═══ Data excerpts ═══

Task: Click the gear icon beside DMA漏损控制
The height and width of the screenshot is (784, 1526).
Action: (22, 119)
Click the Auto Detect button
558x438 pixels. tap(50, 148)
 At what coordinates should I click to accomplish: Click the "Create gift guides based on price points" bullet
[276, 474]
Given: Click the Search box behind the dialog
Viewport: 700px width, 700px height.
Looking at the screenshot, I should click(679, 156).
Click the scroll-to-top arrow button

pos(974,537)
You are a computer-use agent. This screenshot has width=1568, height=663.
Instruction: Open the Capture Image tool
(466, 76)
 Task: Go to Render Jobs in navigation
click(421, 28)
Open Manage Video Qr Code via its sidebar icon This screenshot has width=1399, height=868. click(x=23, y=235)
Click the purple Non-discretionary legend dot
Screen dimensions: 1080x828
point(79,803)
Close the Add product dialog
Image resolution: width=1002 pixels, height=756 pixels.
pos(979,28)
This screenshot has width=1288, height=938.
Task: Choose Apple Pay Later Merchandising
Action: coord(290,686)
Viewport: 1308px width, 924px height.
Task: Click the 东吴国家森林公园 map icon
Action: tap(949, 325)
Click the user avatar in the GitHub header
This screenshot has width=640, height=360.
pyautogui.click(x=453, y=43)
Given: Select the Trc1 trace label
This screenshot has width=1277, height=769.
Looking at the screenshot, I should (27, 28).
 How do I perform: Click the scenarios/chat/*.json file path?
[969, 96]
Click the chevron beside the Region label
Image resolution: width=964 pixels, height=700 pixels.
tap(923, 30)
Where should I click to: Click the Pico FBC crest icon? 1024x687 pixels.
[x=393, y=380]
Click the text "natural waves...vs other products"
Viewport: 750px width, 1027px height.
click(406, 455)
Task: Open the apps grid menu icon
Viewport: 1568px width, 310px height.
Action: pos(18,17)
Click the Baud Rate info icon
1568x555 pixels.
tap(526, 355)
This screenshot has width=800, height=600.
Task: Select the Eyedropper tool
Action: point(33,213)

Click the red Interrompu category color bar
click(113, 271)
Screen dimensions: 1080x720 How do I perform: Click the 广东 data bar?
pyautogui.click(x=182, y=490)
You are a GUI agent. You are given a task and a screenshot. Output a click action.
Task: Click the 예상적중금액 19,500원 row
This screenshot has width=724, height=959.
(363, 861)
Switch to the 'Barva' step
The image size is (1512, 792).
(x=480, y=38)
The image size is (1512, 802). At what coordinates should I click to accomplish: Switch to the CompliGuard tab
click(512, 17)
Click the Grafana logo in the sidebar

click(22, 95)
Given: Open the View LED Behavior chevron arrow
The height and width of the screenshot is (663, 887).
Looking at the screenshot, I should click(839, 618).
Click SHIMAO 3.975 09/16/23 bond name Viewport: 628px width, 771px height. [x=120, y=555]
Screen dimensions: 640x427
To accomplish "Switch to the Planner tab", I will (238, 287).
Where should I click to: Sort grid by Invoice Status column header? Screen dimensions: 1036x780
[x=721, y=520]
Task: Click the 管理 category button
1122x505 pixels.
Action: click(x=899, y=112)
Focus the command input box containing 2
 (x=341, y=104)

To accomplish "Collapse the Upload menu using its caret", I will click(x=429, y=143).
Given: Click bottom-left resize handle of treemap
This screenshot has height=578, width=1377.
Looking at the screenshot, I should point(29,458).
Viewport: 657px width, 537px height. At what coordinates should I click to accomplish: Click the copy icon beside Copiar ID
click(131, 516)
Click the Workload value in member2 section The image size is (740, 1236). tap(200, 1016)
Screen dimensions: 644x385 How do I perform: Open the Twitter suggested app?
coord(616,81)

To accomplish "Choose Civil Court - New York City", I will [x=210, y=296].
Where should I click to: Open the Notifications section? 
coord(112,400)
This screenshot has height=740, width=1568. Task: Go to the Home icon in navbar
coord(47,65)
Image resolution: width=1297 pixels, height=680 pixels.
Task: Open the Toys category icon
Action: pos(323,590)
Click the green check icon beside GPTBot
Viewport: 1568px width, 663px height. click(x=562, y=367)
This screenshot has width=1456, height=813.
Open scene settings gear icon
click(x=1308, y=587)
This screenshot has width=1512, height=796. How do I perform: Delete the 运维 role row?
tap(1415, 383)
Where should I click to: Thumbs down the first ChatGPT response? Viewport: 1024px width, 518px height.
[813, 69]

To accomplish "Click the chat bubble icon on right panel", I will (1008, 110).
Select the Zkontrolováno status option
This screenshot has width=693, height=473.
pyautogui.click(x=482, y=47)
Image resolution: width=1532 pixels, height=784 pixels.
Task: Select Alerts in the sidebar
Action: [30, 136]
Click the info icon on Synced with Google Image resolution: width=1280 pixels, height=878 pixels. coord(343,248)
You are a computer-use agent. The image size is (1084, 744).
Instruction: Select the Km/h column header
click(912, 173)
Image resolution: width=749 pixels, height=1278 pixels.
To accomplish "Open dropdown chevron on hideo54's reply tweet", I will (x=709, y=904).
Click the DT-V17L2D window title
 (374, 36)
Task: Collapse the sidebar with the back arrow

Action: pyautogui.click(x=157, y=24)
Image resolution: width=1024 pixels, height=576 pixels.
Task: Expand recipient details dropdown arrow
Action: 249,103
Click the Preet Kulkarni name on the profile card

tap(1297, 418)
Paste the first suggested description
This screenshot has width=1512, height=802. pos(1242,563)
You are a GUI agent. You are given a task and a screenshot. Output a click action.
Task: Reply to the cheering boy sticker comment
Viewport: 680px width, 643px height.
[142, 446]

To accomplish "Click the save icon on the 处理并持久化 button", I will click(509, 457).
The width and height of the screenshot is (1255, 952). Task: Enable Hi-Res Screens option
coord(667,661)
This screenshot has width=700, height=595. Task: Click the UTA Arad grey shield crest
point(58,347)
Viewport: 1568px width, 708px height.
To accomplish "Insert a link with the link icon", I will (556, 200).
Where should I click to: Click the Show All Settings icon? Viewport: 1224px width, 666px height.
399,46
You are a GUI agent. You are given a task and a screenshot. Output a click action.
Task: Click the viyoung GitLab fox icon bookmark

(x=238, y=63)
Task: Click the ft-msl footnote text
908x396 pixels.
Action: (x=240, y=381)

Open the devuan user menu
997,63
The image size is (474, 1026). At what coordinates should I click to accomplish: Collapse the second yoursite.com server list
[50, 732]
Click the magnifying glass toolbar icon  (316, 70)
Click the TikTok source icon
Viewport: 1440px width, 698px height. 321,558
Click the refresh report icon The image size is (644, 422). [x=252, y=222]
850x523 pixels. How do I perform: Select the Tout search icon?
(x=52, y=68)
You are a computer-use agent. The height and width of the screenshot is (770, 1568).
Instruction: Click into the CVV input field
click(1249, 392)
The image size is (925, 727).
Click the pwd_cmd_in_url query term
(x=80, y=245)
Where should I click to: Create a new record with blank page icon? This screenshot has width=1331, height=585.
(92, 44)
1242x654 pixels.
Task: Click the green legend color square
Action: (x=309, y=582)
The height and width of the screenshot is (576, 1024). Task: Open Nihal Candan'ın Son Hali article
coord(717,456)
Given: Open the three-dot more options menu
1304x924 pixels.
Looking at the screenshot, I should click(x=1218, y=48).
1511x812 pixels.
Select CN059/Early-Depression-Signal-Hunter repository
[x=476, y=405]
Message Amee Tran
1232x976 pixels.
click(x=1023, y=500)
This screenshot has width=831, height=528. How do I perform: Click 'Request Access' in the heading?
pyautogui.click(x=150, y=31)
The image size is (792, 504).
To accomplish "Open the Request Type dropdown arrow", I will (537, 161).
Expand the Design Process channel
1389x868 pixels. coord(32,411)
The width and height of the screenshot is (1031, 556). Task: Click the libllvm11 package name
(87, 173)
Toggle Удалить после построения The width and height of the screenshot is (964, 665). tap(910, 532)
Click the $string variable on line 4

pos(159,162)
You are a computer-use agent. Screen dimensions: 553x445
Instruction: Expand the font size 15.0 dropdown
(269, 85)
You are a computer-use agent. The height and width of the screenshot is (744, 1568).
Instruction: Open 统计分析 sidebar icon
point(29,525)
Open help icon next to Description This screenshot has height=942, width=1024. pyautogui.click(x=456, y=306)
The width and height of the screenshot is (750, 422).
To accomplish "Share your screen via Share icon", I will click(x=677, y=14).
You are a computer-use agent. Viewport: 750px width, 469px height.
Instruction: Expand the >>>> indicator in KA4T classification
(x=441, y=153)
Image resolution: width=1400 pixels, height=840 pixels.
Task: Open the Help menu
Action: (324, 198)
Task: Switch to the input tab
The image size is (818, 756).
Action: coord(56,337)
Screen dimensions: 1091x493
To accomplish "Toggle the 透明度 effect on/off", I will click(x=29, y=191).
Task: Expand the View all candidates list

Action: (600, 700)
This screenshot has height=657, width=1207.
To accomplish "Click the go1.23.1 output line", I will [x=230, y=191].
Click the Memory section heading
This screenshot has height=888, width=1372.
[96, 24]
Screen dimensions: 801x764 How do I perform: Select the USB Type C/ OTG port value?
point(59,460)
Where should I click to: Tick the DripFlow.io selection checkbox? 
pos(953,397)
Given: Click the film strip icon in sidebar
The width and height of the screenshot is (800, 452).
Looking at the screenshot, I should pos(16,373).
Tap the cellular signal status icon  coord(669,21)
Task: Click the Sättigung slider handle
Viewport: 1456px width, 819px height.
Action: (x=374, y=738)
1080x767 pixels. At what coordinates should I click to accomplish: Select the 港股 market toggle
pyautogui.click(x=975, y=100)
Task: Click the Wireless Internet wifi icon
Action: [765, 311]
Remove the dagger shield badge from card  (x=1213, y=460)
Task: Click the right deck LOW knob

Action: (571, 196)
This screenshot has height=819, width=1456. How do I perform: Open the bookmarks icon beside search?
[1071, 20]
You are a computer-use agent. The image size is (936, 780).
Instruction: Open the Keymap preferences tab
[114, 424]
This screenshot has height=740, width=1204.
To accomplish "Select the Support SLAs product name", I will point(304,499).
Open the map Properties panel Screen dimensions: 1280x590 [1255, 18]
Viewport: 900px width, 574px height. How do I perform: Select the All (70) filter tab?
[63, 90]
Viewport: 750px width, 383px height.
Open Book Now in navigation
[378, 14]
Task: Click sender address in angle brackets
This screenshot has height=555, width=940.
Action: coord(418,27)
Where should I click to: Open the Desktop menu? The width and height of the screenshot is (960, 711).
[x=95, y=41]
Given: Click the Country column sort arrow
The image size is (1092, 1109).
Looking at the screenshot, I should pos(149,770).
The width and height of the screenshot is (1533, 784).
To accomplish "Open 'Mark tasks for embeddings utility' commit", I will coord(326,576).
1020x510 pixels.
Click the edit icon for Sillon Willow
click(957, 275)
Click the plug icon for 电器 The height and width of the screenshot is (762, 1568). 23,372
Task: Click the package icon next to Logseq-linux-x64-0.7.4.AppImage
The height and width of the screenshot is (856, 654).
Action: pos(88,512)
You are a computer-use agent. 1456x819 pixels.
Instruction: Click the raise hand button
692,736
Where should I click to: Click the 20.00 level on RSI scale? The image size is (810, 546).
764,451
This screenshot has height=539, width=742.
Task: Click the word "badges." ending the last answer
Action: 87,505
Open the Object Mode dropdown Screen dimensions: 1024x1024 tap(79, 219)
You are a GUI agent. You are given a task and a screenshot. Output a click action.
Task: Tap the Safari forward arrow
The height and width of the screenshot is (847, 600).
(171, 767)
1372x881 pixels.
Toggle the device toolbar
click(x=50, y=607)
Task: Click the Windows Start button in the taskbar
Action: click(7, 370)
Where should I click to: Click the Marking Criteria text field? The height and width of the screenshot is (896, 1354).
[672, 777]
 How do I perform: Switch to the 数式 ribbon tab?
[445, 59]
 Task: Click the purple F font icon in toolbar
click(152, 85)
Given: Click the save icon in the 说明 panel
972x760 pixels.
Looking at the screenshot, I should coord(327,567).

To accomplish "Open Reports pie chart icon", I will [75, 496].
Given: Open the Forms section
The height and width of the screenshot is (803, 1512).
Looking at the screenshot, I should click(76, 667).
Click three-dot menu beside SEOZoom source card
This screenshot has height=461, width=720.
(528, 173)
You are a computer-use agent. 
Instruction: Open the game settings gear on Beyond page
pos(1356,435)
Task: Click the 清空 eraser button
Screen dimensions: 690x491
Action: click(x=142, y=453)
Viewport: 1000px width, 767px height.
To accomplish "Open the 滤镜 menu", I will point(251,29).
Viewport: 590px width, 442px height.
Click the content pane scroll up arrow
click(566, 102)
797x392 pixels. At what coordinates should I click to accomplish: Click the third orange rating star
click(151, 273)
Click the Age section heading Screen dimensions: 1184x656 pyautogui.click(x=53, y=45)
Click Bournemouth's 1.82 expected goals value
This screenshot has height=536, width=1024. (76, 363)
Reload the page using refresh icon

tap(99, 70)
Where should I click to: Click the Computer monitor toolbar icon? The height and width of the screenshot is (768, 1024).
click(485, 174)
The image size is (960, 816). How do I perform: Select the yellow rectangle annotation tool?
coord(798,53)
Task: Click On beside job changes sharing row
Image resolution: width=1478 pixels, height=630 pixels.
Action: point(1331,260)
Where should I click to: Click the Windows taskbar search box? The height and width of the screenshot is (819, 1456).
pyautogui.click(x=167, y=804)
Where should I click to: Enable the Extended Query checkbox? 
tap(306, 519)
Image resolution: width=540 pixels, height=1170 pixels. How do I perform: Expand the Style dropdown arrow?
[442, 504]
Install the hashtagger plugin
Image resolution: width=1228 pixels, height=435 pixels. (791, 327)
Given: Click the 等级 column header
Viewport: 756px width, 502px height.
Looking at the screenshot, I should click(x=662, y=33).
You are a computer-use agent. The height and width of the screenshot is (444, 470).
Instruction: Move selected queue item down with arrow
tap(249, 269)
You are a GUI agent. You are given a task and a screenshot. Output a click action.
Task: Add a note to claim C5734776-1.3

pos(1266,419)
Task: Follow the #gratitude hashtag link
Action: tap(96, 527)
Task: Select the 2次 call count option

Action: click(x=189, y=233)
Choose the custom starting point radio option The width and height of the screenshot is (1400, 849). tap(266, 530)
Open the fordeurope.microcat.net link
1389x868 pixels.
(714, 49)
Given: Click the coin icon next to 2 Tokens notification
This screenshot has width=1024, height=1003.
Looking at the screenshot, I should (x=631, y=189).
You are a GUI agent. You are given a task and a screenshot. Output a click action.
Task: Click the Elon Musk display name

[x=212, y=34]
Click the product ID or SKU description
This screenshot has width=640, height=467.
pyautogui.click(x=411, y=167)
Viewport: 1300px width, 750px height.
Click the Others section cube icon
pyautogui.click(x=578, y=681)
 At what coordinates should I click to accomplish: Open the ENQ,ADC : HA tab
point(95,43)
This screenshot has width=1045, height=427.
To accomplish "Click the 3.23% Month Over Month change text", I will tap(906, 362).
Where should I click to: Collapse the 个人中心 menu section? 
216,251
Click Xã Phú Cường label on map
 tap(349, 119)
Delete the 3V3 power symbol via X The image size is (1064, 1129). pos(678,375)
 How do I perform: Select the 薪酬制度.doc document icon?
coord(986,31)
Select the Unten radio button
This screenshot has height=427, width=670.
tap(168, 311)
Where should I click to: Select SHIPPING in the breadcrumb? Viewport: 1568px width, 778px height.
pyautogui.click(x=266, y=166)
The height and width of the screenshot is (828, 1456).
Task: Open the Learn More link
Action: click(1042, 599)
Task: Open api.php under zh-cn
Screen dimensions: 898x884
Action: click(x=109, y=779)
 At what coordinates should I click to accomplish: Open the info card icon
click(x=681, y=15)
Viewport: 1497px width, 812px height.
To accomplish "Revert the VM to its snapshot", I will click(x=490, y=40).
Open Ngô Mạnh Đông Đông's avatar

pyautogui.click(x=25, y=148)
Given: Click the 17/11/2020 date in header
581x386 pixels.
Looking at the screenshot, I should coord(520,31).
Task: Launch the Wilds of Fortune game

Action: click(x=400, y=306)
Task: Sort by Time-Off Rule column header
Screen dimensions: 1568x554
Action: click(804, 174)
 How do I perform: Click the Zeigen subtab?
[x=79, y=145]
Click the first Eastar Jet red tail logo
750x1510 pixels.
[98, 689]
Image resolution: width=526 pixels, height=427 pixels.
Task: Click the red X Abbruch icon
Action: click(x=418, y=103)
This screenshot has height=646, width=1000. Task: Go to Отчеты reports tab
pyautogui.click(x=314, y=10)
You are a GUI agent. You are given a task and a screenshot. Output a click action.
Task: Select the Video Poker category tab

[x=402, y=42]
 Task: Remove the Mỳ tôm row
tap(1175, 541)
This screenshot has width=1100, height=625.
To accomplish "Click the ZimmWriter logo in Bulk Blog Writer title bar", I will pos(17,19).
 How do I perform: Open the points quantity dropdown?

═══

> **What you have to do**:
Can you arrange the rows from the line containing "will click(x=429, y=143)." down to the line containing "click(x=1308, y=587)", both included, as a JSON list of strings with one string per line and blank lines left out?

> **Answer to the problem**:
[
  "To accomplish \"Collapse the Upload menu using its caret\", I will click(x=429, y=143).",
  "Given: Click bottom-left resize handle of treemap",
  "This screenshot has height=578, width=1377.",
  "Looking at the screenshot, I should point(29,458).",
  "Viewport: 657px width, 537px height. At what coordinates should I click to accomplish: Click the copy icon beside Copiar ID",
  "click(131, 516)",
  "Click the Workload value in member2 section The image size is (740, 1236). tap(200, 1016)",
  "Screen dimensions: 644x385 How do I perform: Open the Twitter suggested app?",
  "coord(616,81)",
  "To accomplish \"Choose Civil Court - New York City\", I will [x=210, y=296].",
  "Where should I click to: Open the Notifications section? ",
  "coord(112,400)",
  "This screenshot has height=740, width=1568. Task: Go to the Home icon in navbar",
  "coord(47,65)",
  "Image resolution: width=1297 pixels, height=680 pixels.",
  "Task: Open the Toys category icon",
  "Action: pos(323,590)",
  "Click the green check icon beside GPTBot",
  "Viewport: 1568px width, 663px height. click(x=562, y=367)",
  "This screenshot has width=1456, height=813.",
  "Open scene settings gear icon",
  "click(x=1308, y=587)"
]